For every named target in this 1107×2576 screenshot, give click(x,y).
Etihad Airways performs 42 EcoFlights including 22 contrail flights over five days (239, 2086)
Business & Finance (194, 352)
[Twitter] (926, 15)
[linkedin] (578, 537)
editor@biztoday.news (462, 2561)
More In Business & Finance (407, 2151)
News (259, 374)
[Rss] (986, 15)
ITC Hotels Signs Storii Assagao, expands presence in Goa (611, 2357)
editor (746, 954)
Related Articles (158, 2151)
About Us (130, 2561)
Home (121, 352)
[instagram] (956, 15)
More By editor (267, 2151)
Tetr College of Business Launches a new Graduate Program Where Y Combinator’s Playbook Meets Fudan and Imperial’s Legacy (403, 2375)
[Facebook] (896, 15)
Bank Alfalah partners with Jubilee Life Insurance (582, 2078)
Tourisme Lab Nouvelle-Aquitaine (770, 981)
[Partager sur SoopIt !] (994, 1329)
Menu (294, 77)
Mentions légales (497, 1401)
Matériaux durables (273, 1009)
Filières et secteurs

★ ★ ★

### What you should do
Please work out how many lines in the material contain the word "More" and state only that number.

### Answer space
2